There's one pizza joint we frequent that has its card terminal in a back room, instead of at the cash register. I told the owner I'd only come in when I wanted to pay cash, and told him why. He's after his service rep to have it relocated to the "front."
_________________________ John S Burnett BankersOnline.com
Loc: Pedaling along a scenic highwa...
I saw a good video on "skimming" at the IAFCI conference in Arlington, TX last year. I believe it was put out by the USPIS or the USSS. It's WAY too easy to get away with and the security number (3 digit number) seems to be a pretty good deterrent if used by a merchant to verify the authenticity of the card being used. The fact that they are not REQUIRED to obtain this number seems a little batty to me as it is NOT in the best interest (financially) of the merchant to do so. They get paid no matter what, right? I'd like to see this verification become mandatory for all phone-call or internet based transactions.
I just sent an alert to all of our employees on this very subject. Following is the alert I received from a credit union.

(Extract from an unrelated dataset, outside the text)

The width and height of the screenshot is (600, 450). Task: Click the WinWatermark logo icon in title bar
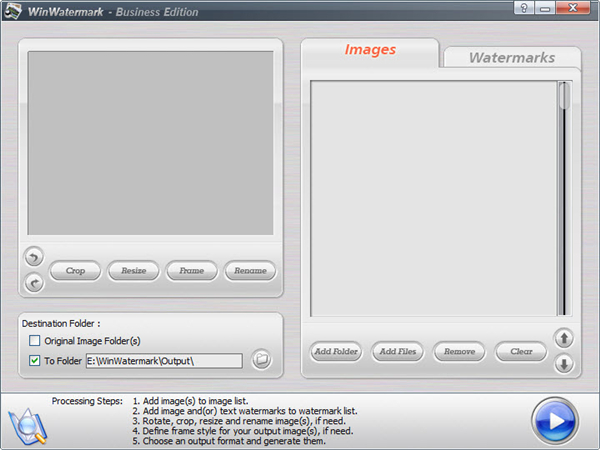pos(14,11)
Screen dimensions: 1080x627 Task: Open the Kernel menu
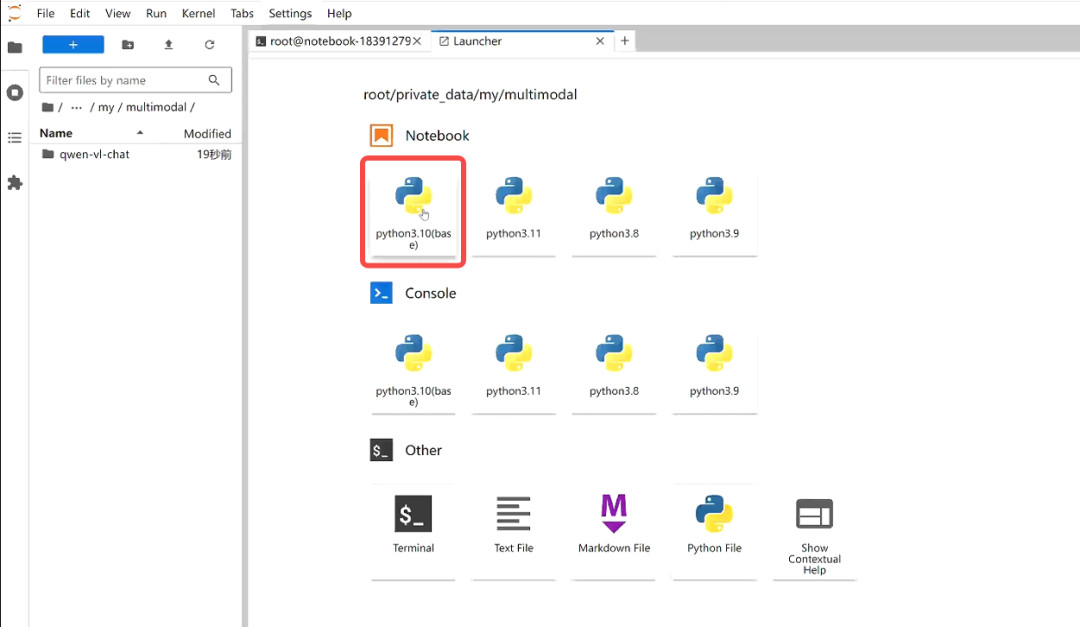[197, 13]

This scam was brought to my attention by one of our employees and should be read by anyone who has a credit card. Allen
A pretty convincing scam to be aware of. My husband was called on Wednesday from "VISA" and I was called on Thursday from "MasterCard". It worked like this: Person calling says, "This is Carl Patterson and I'm calling from the Security and Fraud department at VISA. My Badge number is 12460. Your card has been flagged for an unusual purchase pattern, and I'm calling to verify. This would be on your VISA card issued by 5/3 bank. Did you purchase an Anti-Telemarketing Device for $497.99 from a marketing company based in Arizona?" When you say "No". The caller continues with, "Then we will be issuing a credit to your account. This is a company we have been watching and the charges range from $297 to $497, just under the $500 purchase pattern that flags most cards. Before your next statement, the credit will be sent to (gives you your address), is that correct?" You say, "Yes". The caller continues..."I will be starting a fraud investigation. If you have any questions, you should call the 800 number listed on your card 1-800-VISA and ask for Security. you will need to refer to this Control #". Then gives you a 6 digit number. "Do you need me to read it again?" Caller then says he "needs to verify you are in possession of your card. Turn the card over. There are 7 numbers; first 4 are 1234(whatever) the next 3 are the security numbers that verify you are in possession of the card. These are the numbers you use to make internet purchases to prove you have the card. Read me the 3 numbers." Then he says "That is correct. I just needed to verify that the card has not been lost or stolen, and that you still have your card. Do you have any other questions? Don't hesitate to call back if you do."
You actually say very little, and they never ask for or tell you the card number. But after we were called on Wednesday, we called back within 20 minutes to ask a question. Are we glad we did! The REAL VISA security dept. told us it was a scam and in the last 15 minutes a new purchase of $497.99 WAS put on our card.
Long story made short...we made a real fraud report and closed the VISA card and they are reissuing as a new number. What the scam wants is the 3 digit number! and that once the charge goes through, they keep charging every few days. By the time you get your statement, you think the credit coming, and then its harder to actually file a fraud report. The real VISA reinforced that they will never ask for anything on the card (they already know). What makes this more remarkable is that on Thursday, I got a call from "Jason Richardson of MasterCard" with a word for word repeat of the VISA Scam. This time I didn't let him finish. I hung up. We filed a police report (as instructed by VISA), and they said they are taking several of these reports daily and to tell friends, relatives and co-workers.